I did go to the spa and had a lovely massage et al, but it too had been oversold. I think I would have enjoyed it much more if my expectations had been set properly: the pink clay milk bath was a bubble bath in a spa tub designed for an in-home spa to fit in your normal domestic bathroom--so not really enough room to stretch out in, nor really deep enough. And details were missing--no hook on the bathroom door for the robe they gave you, bad music choices for the piped in music (who wants a beat at a spa????).

Having said all that, the Blue Mountains are gorgeous and dramatic. I'm sorry not to have taken the family there when they visited (y'all will just have to come back, you hear?) and I had a wonderful, long dusky bushwalk the first day. I'll be posting pictures of it later.

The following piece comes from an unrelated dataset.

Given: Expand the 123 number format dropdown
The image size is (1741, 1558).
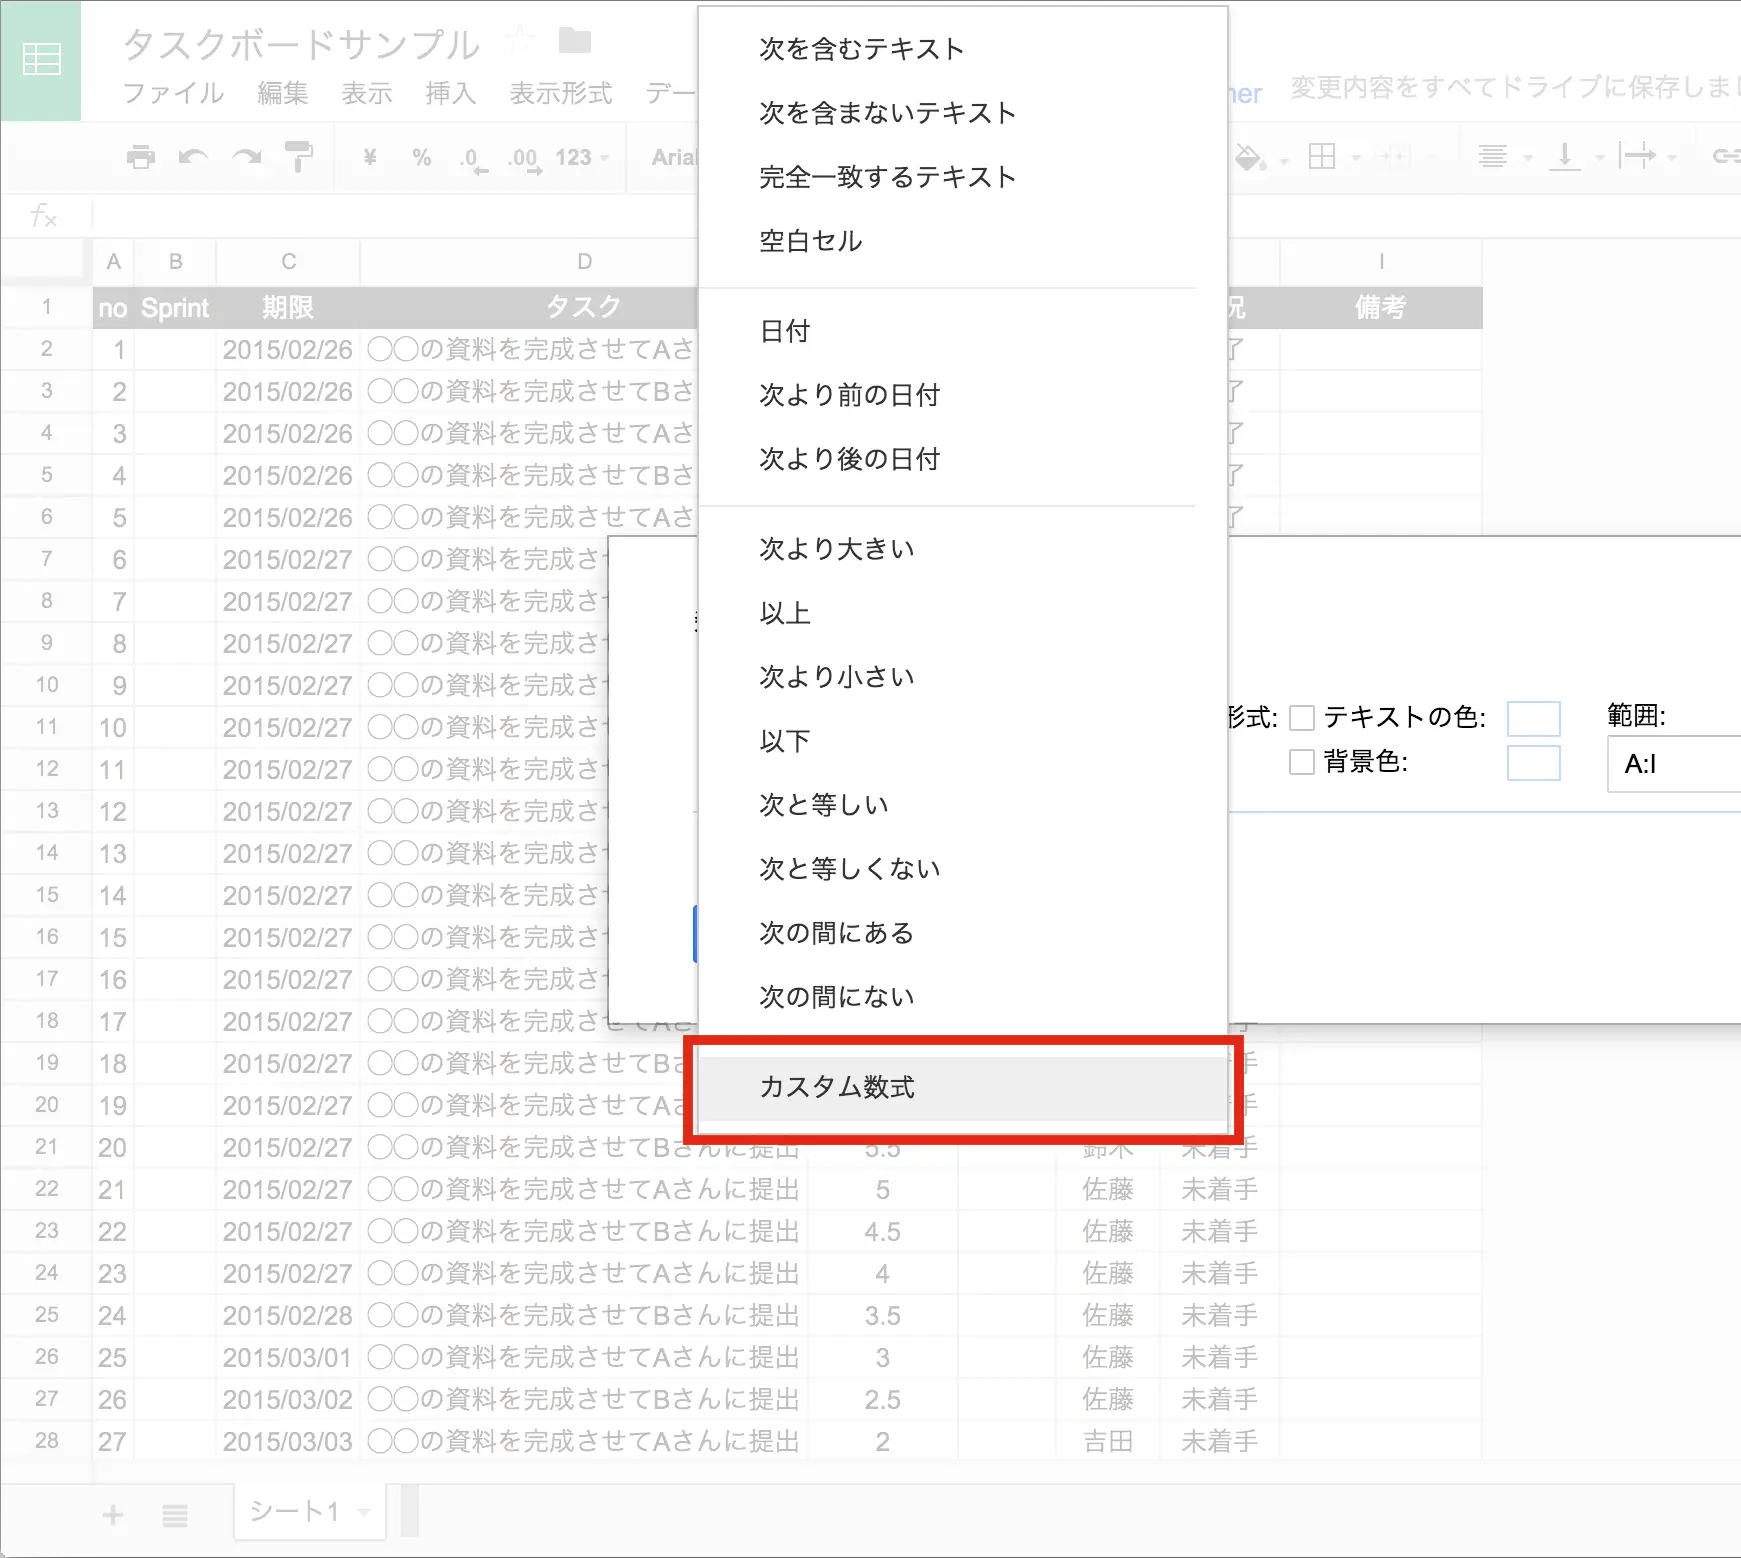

I suspect, though, that bushwalk set me up for my bad attitude later--I was exhausted and sore and hungry when I got back to the hotel and it was unable to properly minister to any of my needs....

Saturday, March 15, 2008

A fun weekend

Tomorrow (Sunday) I am going to Katoomba, in the Blue Mountains, for two nights here. On Monday, I have The Works scheduled at 10 am. I plan on bringing hiking boots, camera, journal, and my never-ending (and fabulous) novel, The Systems of the World. I can't wait!

Not so fast

The last post about cooler weather? Not a trend. The past few days have been warmer and sunnier than most of the summer. It will officially be fall next week too! At least I got two loads of laundry washed and dried today, even though I started late.

Monday, March 3, 2008

Contemplating a conversion

The air is noticeably colder these days. Who knows if it is a sign of seasons turning or just more of the spectacularly unusual weather we've been having this year? But it does put me in mind to contemplate the upside-down seasons here and the great travesty of the Australian calendar: there isn't a single holiday between June 9 and October 6. Not one. And the 9th is the Queen's birthday, and really who cares? Even she is probably just as happy ignoring her birthdays these days. So winter here is a bleak, unbroken string of 5 day work weeks. (NB: Winter in Sydney can't fairly be described as bleak, though the days are short and it can get chilly.)

Anyway, I am contemplating converting to Wiccan or something so that I can at least get excited about the solstice.

(NB2: I am going to spend the month of June in Santa Fe, so really, this year at least, I can't complain. But come on, Australia, you should come up with some excuses to take a few days off. You're good at that.)

Water is stronger than stone


How is this for erosion?

Manly Bay

Spiders, North Sydney style


I saw this spectacular collection of huntsman(?) spiders on the Manly to Reef Beach walk on Sunday. The picture doesn't capture how big these guys are, but believe me, they are!!